** THE DATA follows **
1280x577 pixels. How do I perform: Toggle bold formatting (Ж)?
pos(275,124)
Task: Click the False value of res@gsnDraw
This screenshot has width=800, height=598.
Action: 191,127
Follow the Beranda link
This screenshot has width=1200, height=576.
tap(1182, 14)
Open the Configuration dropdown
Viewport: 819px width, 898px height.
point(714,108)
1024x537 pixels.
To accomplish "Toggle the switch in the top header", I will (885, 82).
** End of THE DATA **
** THE DATA follows **
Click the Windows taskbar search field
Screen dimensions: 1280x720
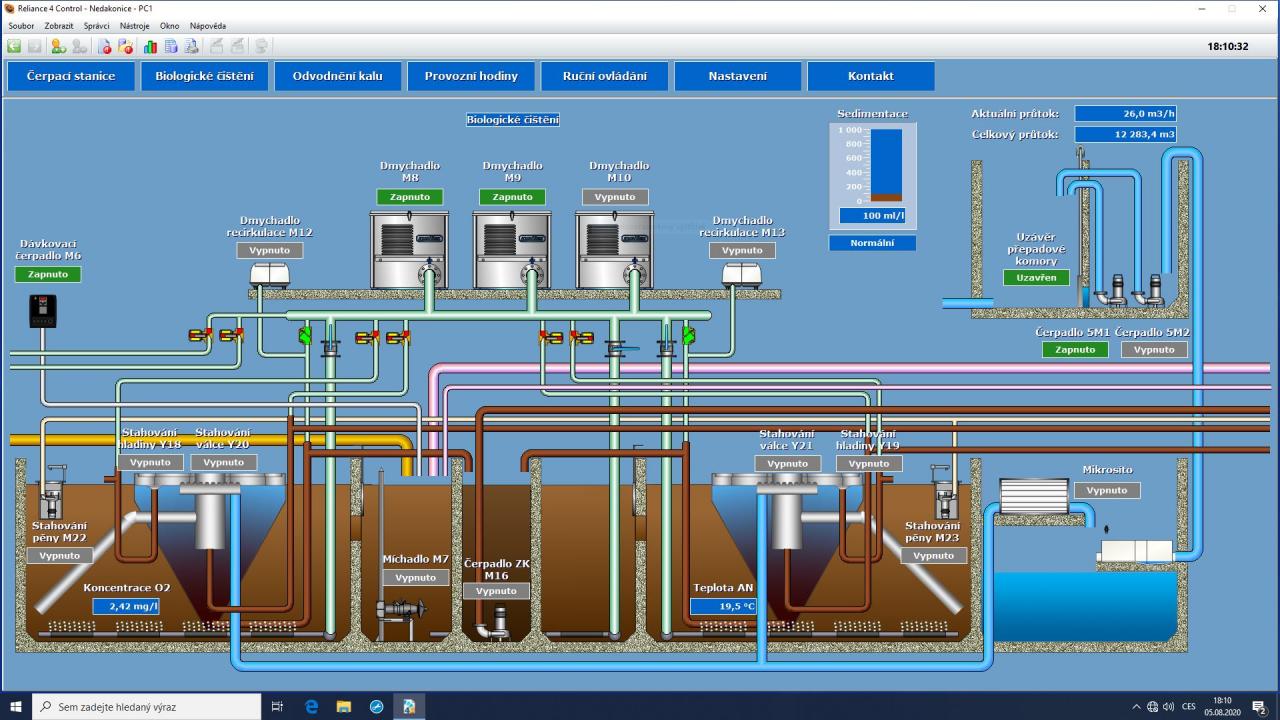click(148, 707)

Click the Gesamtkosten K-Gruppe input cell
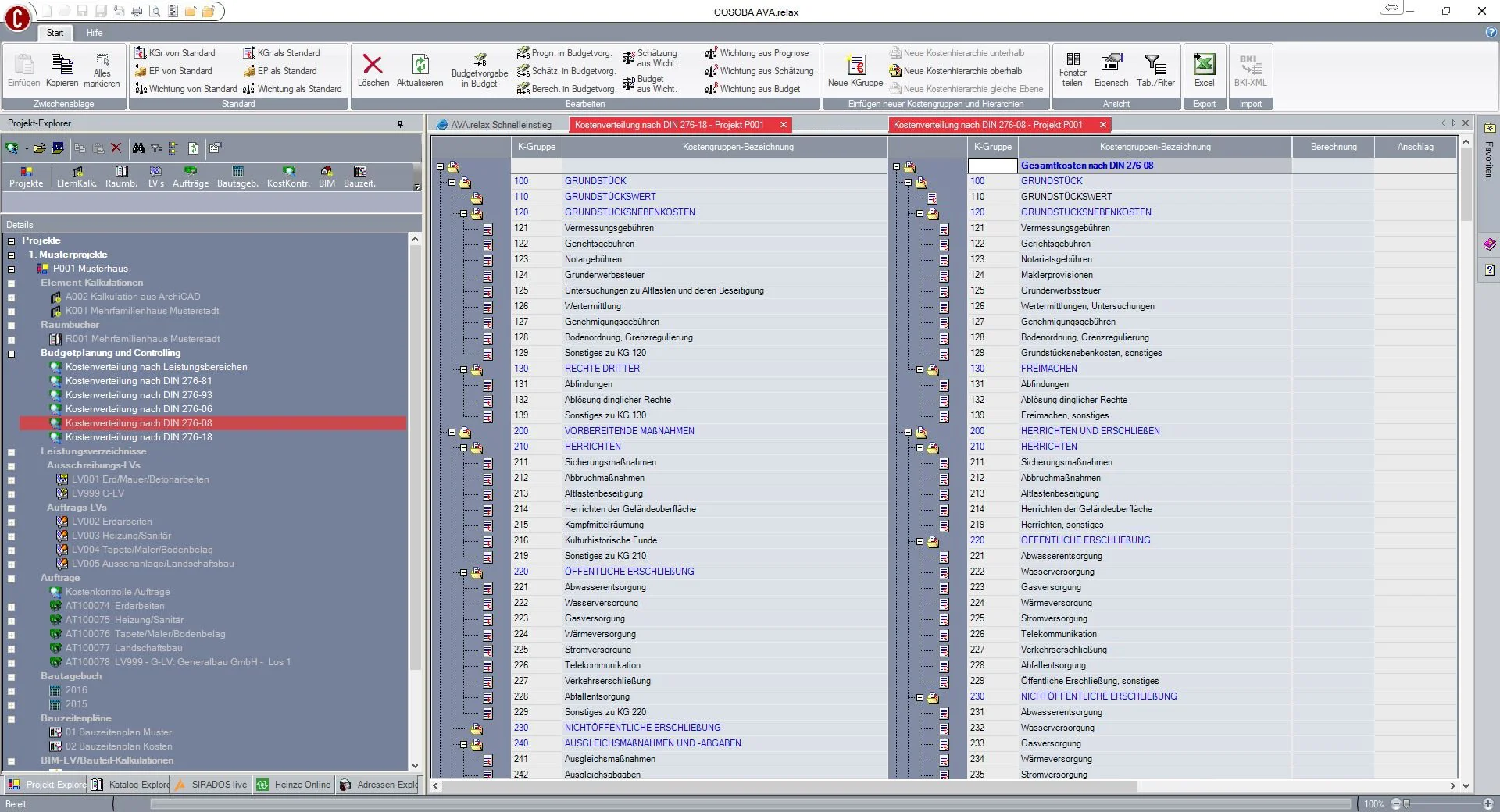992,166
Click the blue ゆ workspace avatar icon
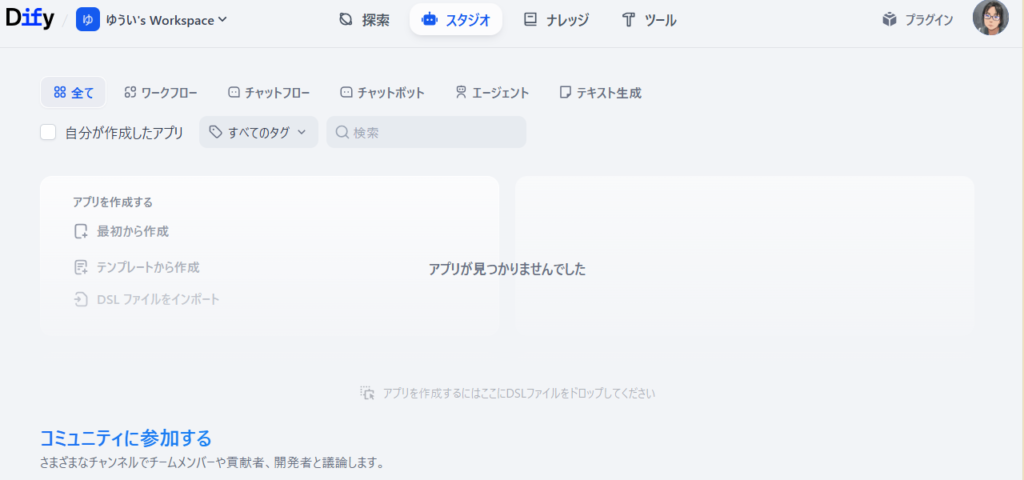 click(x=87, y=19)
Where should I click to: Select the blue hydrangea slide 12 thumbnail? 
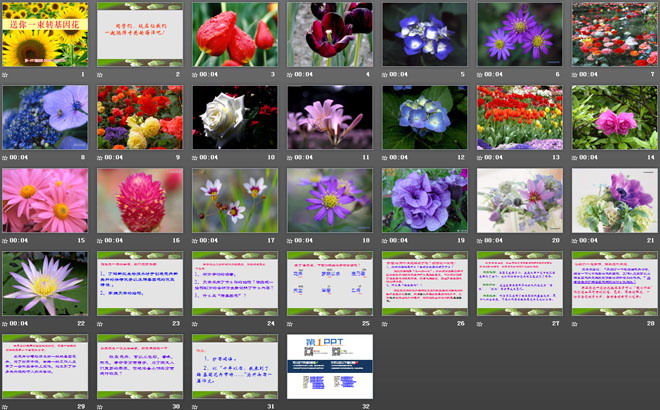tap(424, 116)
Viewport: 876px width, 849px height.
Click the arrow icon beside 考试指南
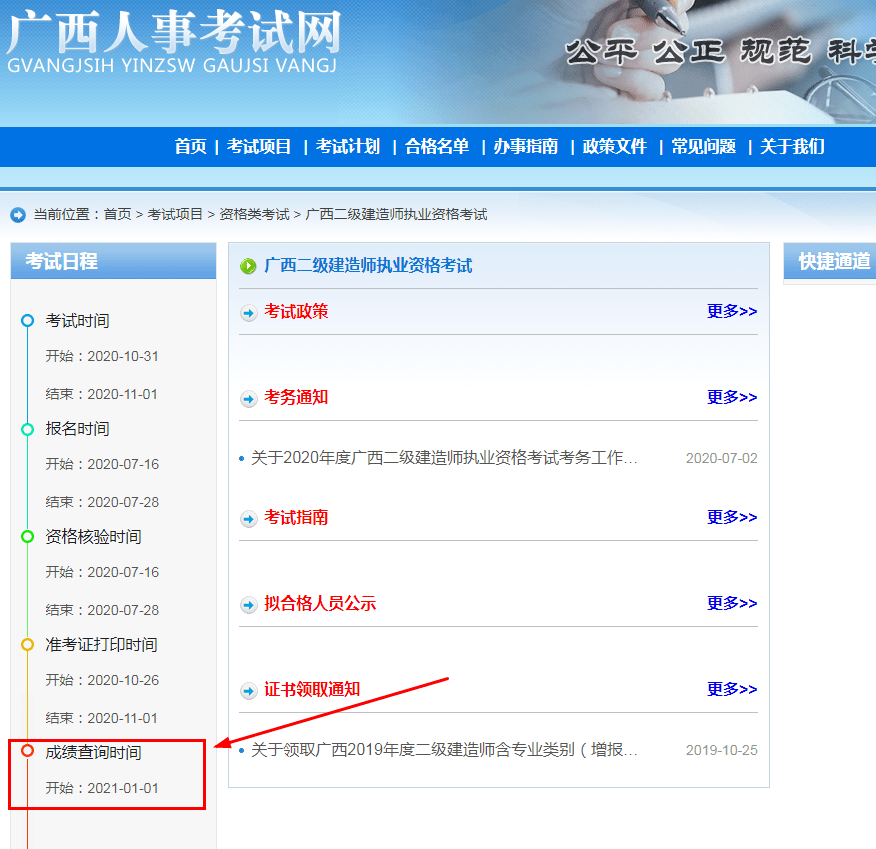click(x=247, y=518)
** End of THE DATA **
- _WHAT THE EXERCISE ASKS_
Everything above from the line containing "1280x577 pixels. How" through the line containing "1024x537 pixels." must be copied exactly. Nothing outside that range belongs in the answer.

- _TASK RESPONSE_
1280x577 pixels. How do I perform: Toggle bold formatting (Ж)?
pos(275,124)
Task: Click the False value of res@gsnDraw
This screenshot has width=800, height=598.
Action: 191,127
Follow the Beranda link
This screenshot has width=1200, height=576.
tap(1182, 14)
Open the Configuration dropdown
Viewport: 819px width, 898px height.
point(714,108)
1024x537 pixels.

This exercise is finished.